INFLUENCE OF FINANCING AND PAYMENT MECHANISMS ON MEDICAL DECISION MAKING: NORMAL DELIVERY VS. CESAREAN SECTION

Monday, October 24, 2011
Grand Ballroom AB (Hyatt Regency Chicago)
Poster Board # 40
(ESP) Applied Health Economics, Services, and Policy Research

Varduhi Petrosyan, MS, PhD, Meri Tadevosyan, MPH(c) and Arusyak Harutyunyan, MD, MPH, American University of Armenia, Yerevan, Armenia

Purpose: To explore if increasing rate of Cesarean sections (CS) is motivated by higher reimbursement to hospitals and to providers for CS than for normal delivery, which was introduced in 2008 with the new system of public financing for obstetric care in Armenia.

Method: The study included a comprehensive desk review and hospital based cost accounting, which estimated the mean cost of CS and normal delivery from provider perspective and compared the ratio of these costs with the ratio of reimbursement. The study collected cost related data through mother and child hospital record review and self-administered questionnaires for providers.

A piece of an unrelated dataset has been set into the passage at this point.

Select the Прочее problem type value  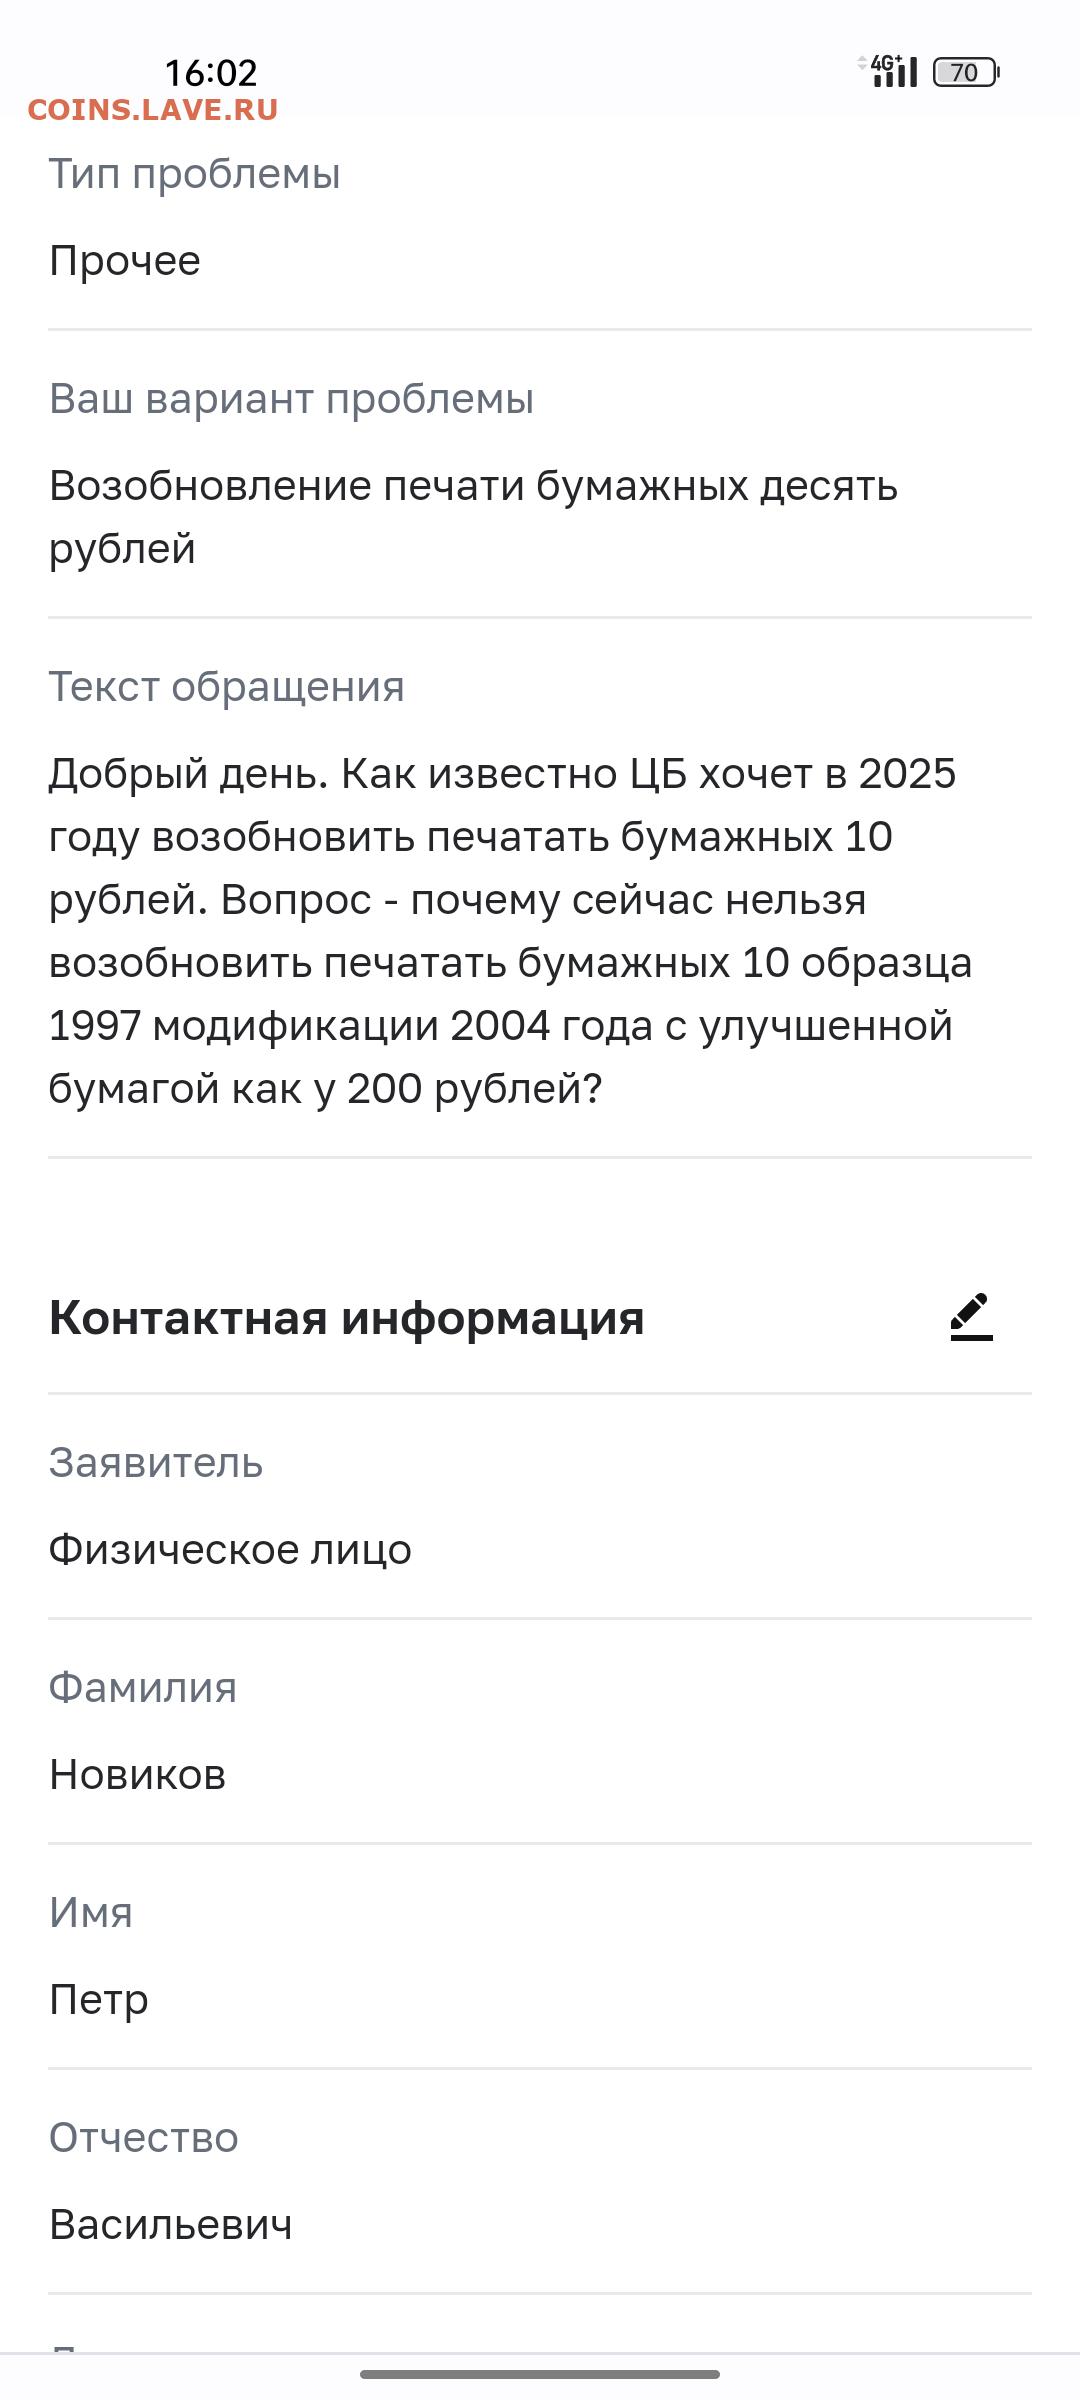coord(125,261)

Result: The number of CSs significantly increased from 6.4% of all births in 2000 to 14.3% in 2007, and to 18.6% in 2010 in Armenia; the current numbers are exceeding the 10-15% that could be medically necessary according to the World Health Organization. The situation is of particular concern in maternity hospitals in the capital city Yerevan, where the CSs rate increased from 18% to 24% in the last 3 years. Our findings indicated that health providers had financial motivation to perform more CSs. Facilities receive about 1.7 times higher reimbursement for CS than for normal delivery from the government and this is in line with the ratio of the real costs. However, providers received up to 20 times higher bonus payment per CS than per normal delivery, which is significantly higher than the ratio of the real costs.

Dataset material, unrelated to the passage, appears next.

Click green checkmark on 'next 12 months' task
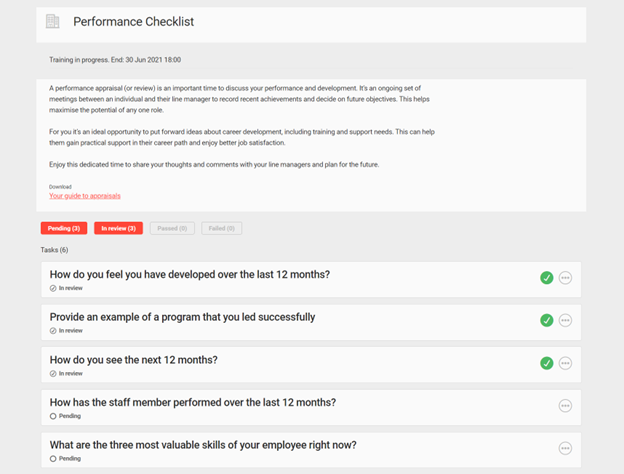This screenshot has height=474, width=624. click(546, 363)
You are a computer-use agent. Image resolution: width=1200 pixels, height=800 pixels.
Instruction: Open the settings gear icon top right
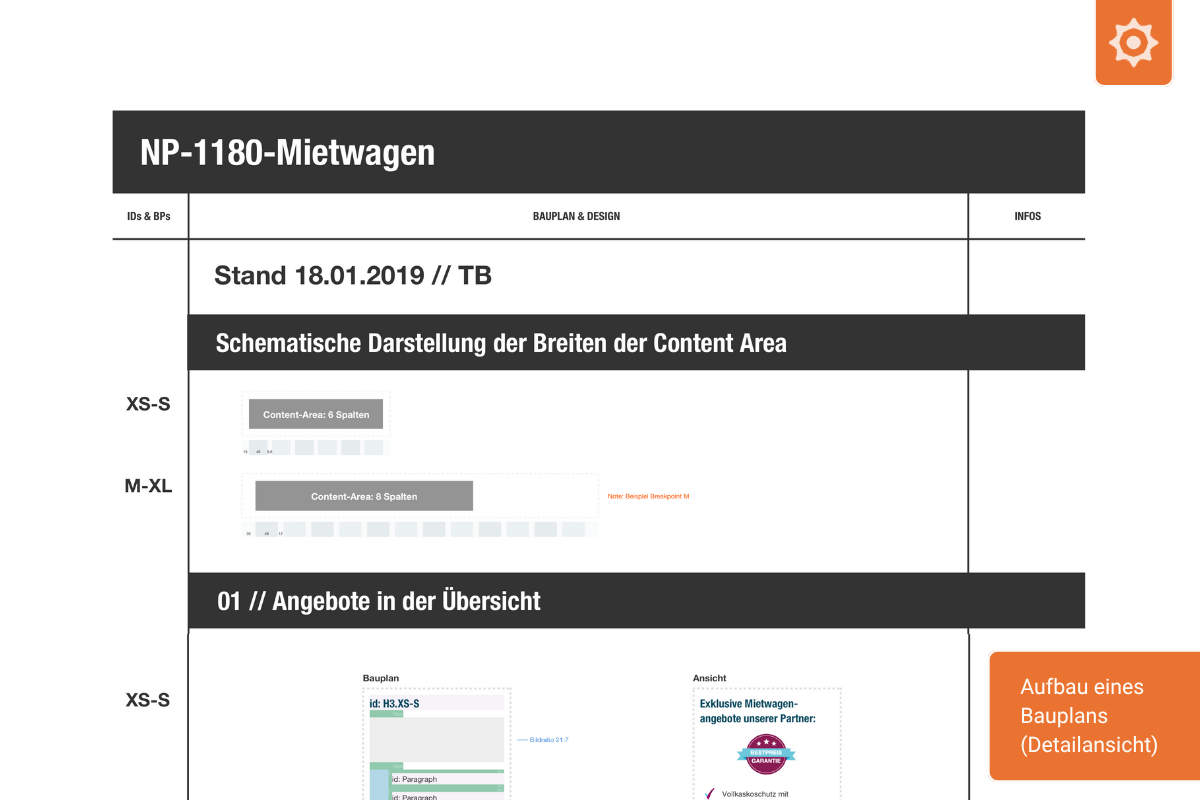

Conclusion: When making decisions on improvement of financing and payment mechanisms the policy makers should always keep in mind the influence of these changes on the medical decision making for obstetric services. Therefore, to improve efficiency and quality of the obstetric services that will eventually improve maternal and infant health, the Government of Armenia would need to reconsider particularly the provider payment mechanism introduced in 2008.